▸ **Your tasks**:
A. Summarize the passage below about Fanny Eagles in two sentences.
B. Write a continuation of the passage below about Fanny Eagles, starting right after its final sentence.

▸ **Given passage**:
_ _ _ _ _

Eagles was born at Harpur Place in Bedford in 1836. Her parents were Elizabeth (born Halfhead) and Ezra Eagles. Her father was a solicitor.

She was a member of St Paul's Church in Bedford.

In 1864 the Tractarian Revd Michael Ferrebee Sadler took over from the Revd William Fitzgerald at St Paul's in Bedford. Sadler was to encourage Fanny Eagles to not be a nun, as she wanted to be, but to become a deaconess. She had readied herself for a life of caring by her work on a fever ward and two years she spent with Nursing Sisters of the Church of England in Brompton Square.

Eagles was made a deaconess by the laying on of hands on 5 February 1869. Eagles decided to wear clothes that made her look like a nun and although she was accused on being a catholic she persisted.

As a result, the Sisters of Saint Etheldreda began to be associated with the parish from 1869. When it was formed there was just her and a trainee but gradually the number of sisters grew. The emphasis initially was on education. Sunday schools and night schools were established with each deaconess taking the lead in a given area. There were at most six deaconesses at any time.

_ _ _ _ _

▸ **Information shown**:
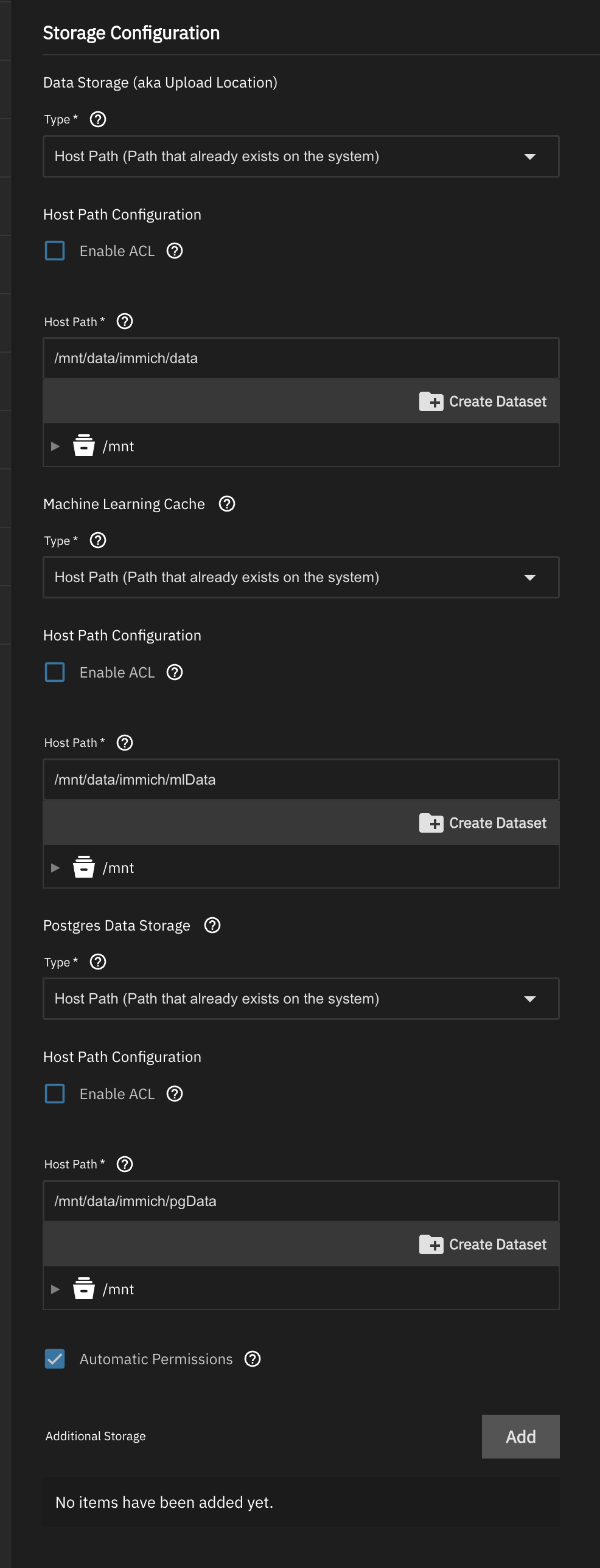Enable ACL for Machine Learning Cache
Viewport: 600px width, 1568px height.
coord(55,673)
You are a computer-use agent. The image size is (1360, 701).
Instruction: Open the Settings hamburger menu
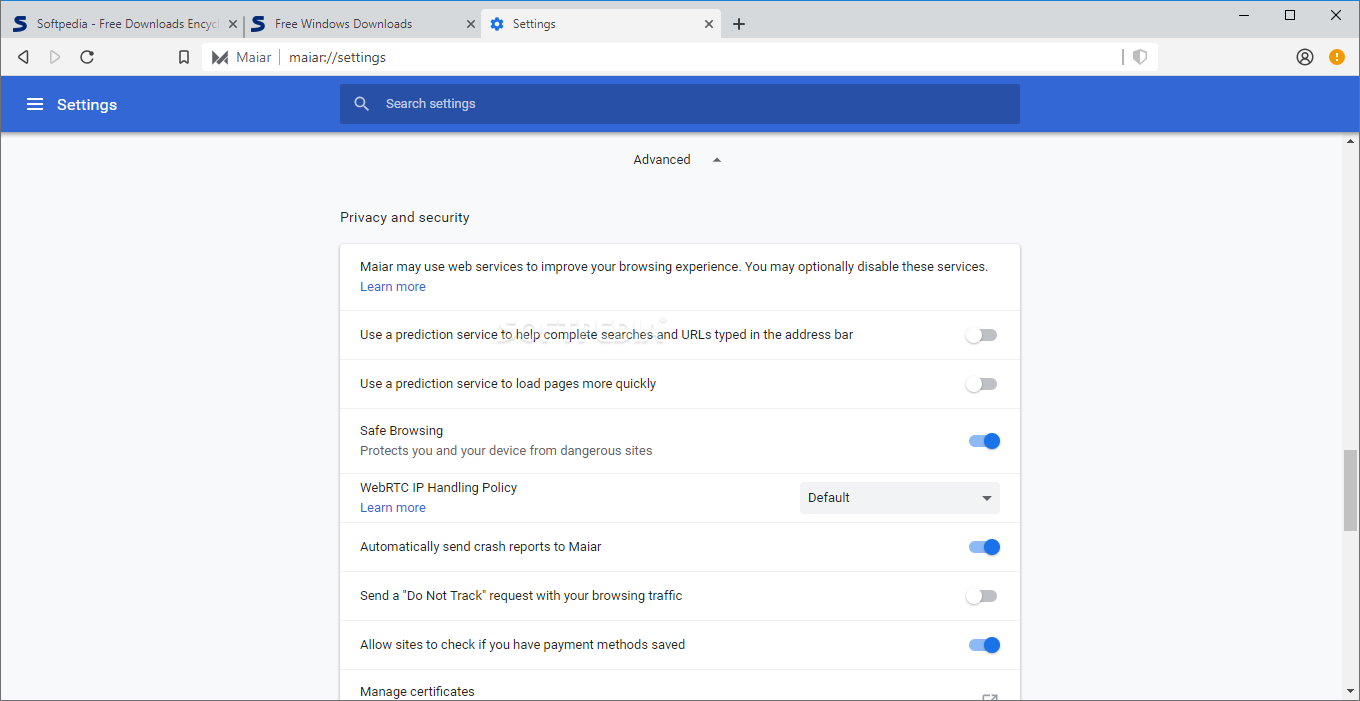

_ _ _ _ _

▸ **Responses per task**:
A. Fanny Eagles, born in Bedford in 1836 as the daughter of a solicitor and a member of St Paul's Church there, was encouraged by the Revd Michael Ferrebee Sadler to become a deaconess rather than a nun, and she was made one by the laying on of hands on 5 February 1869. From 1869 the Sisters of Saint Etheldreda were associated with the parish, growing from Eagles and a trainee to at most six deaconesses who at first concentrated on education through Sunday schools and night schools.

B.
In 1870 and 1871 there was an outbreak of smallpox in Bedford and Eagles volunteered to assist. Despite the risks she helped to care for the living and the dead. As a result of her good works her community earned some respect and the gift of a house as a base from a well-wisher in Bristol. The community had been based at Eagles' house but from 1881 it has at Bromham Road.

A new role for the deaconesses in the community presented itself when Eagles began to offer a home for orphan children. From small beginnings the house in Bromham Road became an orphanage, St Etheldreda's Home. In time a chapel was built next door and a nearby house was purchased to expand the service.

== Death and legacy ==
Eagles died in at St Esmereldas in Bedford in 1907. There is a plaque on 9 Bromham Road in Bedford recording her life and the St Etheldreda’s Home for Orphans which operated there. The local museum had a gallery for famous people from Bedford and the women included suffragist Amy Walmsley, prophet and messiah Mabel Barltrop and Eagles.